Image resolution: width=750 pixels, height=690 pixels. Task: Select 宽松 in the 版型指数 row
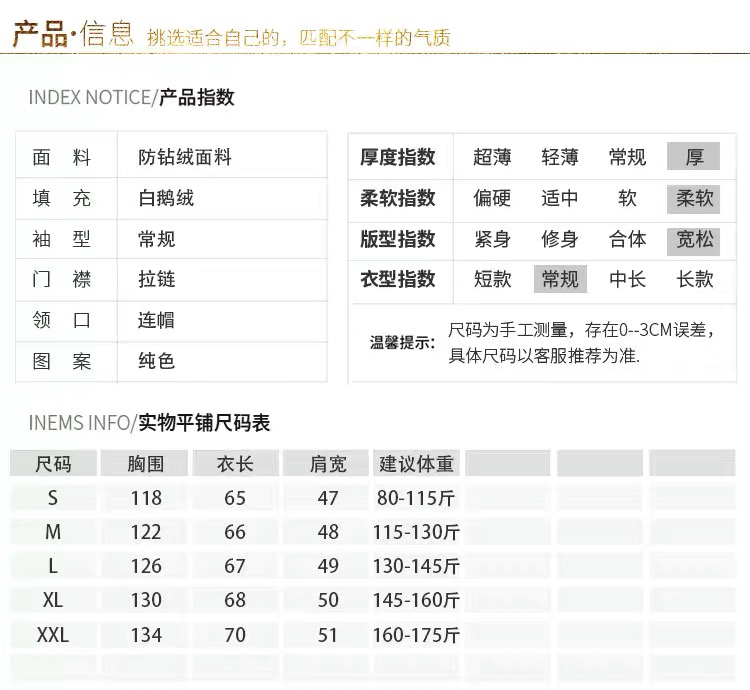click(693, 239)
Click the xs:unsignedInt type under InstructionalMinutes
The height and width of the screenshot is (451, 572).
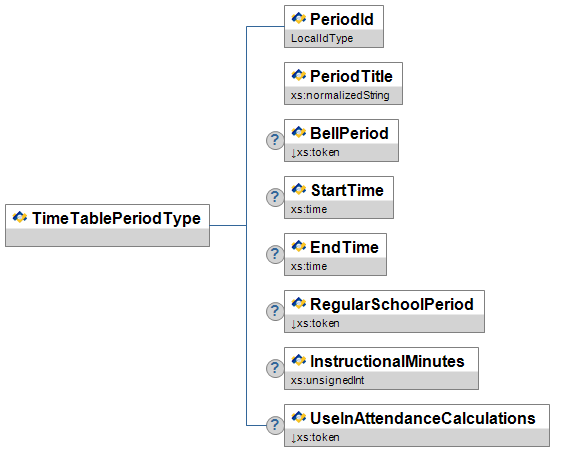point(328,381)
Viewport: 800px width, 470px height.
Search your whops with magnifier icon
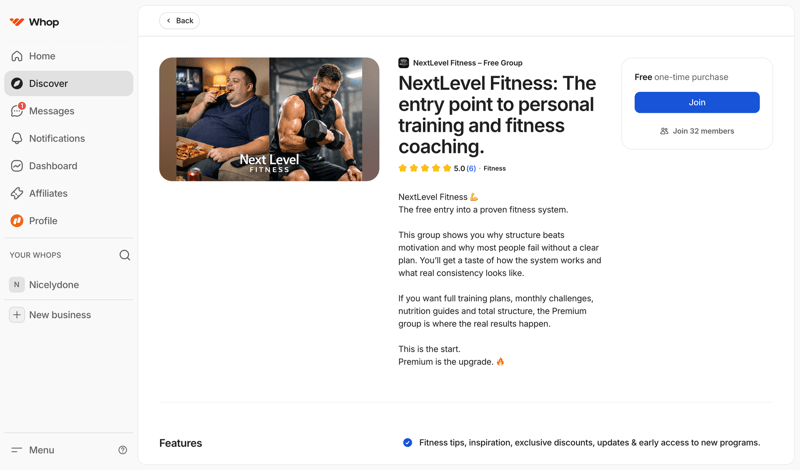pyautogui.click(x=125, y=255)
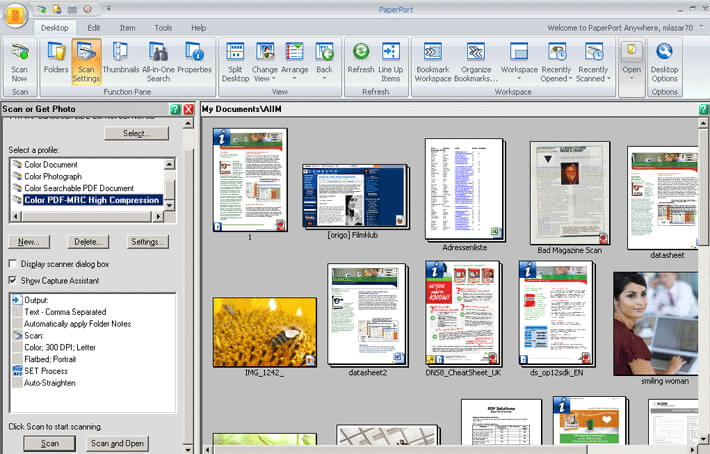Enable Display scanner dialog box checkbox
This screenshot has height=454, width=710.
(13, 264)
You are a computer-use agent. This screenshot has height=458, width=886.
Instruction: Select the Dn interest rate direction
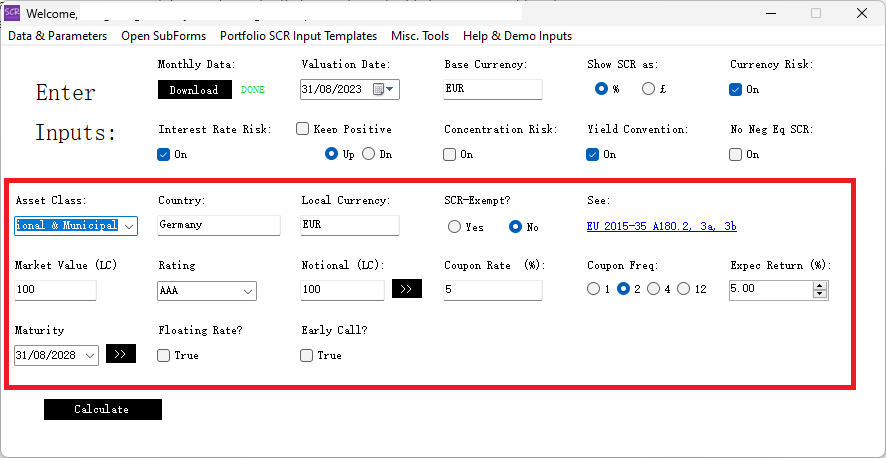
_ _ _
Copy out all of the records above word for word, without the pictures.

Image resolution: width=750 pixels, height=690 pixels. Task: Select 宽松 in the 版型指数 row
click(693, 239)
Click the xs:unsignedInt type under InstructionalMinutes
The height and width of the screenshot is (451, 572).
point(328,381)
Viewport: 800px width, 470px height.
Search your whops with magnifier icon
pyautogui.click(x=125, y=255)
Enable Display scanner dialog box checkbox
This screenshot has height=454, width=710.
(13, 264)
You are a computer-use agent. This screenshot has height=458, width=886.
Instruction: Select the Dn interest rate direction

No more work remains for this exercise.